Buffalo’s Outer Harbor Expressway

Post #6

Earlier this month Buffalo Niagara Riverkeeper and three other groups filed motions in an earlier lawsuit in US District Court in Buffalo to require the New York State Department of Transportation to modify its construction plan for Route 5 between the Outer Harbor and downtown Buffalo.  Riverkeeper and its allies argue that the at-grade boulevard plan will not cost more money in the long run, will improve access to the water, and will free up 77 acres for waterfront use and development, while adding only three minutes to the commute.

Riverkeeper is one of many local groups that have been trying to stop the embanked Route 5 in favor of the boulevard in order to increase public access to Lake Erie and take advantage of the lakefront development potential.  The Congress for the New Urbanism, a national organization promoting highway-to-boulevard alternatives as part of walkable, neighborhood-based development, has also taken an interest in the Buffalo project.  CNU’s John Norquist was in Buffalo last week, reiterating the benefits of the boulevard approach.

According to the DOT website, its “… Buffalo Outer Harbor Project was developed with the participation and cooperation of many community and civic leaders, civic organizations, community members and professional organizations.”  However, the boulevard alternative, which State DOT also concluded to be “feasible” and which  is preferred by many civic leaders and members of the community, was not selected.
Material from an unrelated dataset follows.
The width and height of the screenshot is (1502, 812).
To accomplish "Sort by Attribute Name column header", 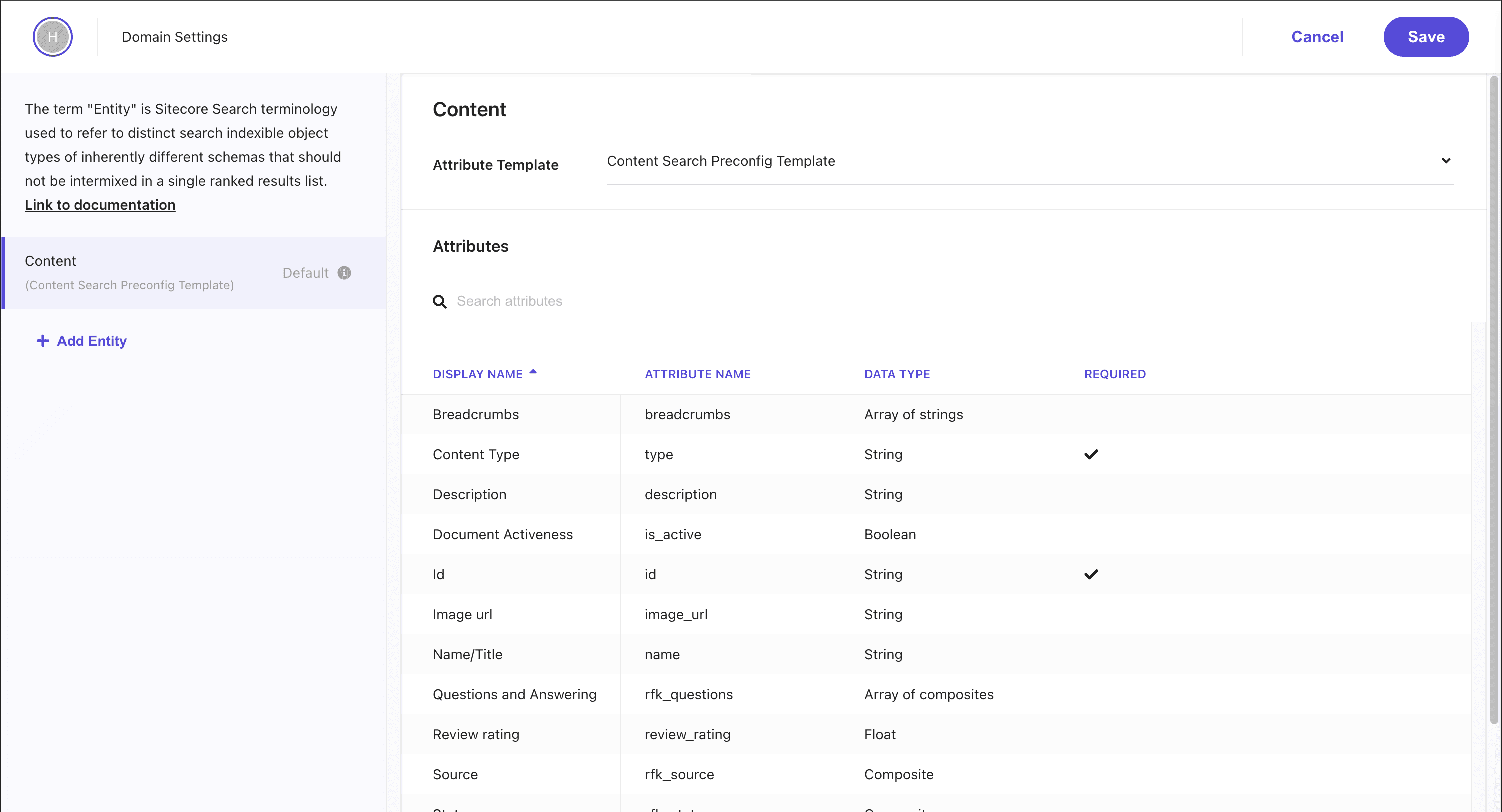I will click(x=697, y=374).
The preferred DOT approach and a variation of the DOT boulevard alternative were evaluated by a traffic engineer for the consulting firm Smart Mobility, Inc., who concluded there were substantially greater development opportunities with the multiway boulevard.  The Smart Mobility assessment of the DOT-preferred route found no explanation for the NYSDOT decision to keep the elevated Route 5.

Opponents of the embanked Route 5 point out that it needlessly maintains Route 5 as a noisy, high-speed, limited-access highway for just several thousand feet before it meets at-grade traffic lights anyway.  The elevated Route 5 limits the number of possible access points to the Outer Harbor and opponents say it compromises the potential for economic development on the Lakefront.
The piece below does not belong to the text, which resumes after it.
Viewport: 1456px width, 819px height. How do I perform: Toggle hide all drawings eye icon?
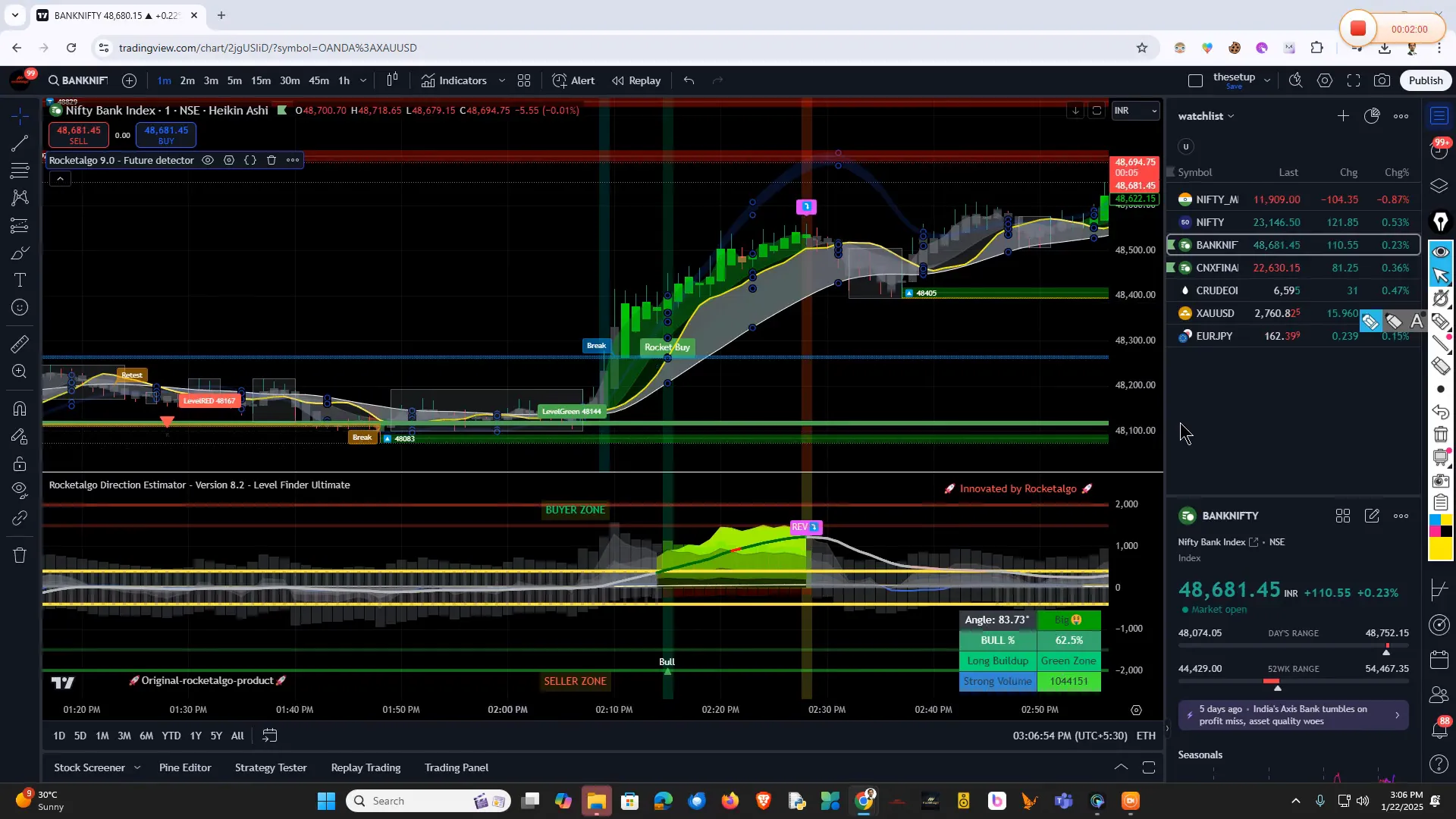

In addition, what is at issue is not just the 77 acres and waterfront land in the Outer Harbor area, but also the future of the Skyway Bridge leading to downtown Buffalo.  The reconstruction of the elevated Route 5 would seem to guarantee that the elevated Skyway Bridge will stay elevated when it is time to consider its future, in spite of long-range redevelopment plans that would replace it with a street-level crossing.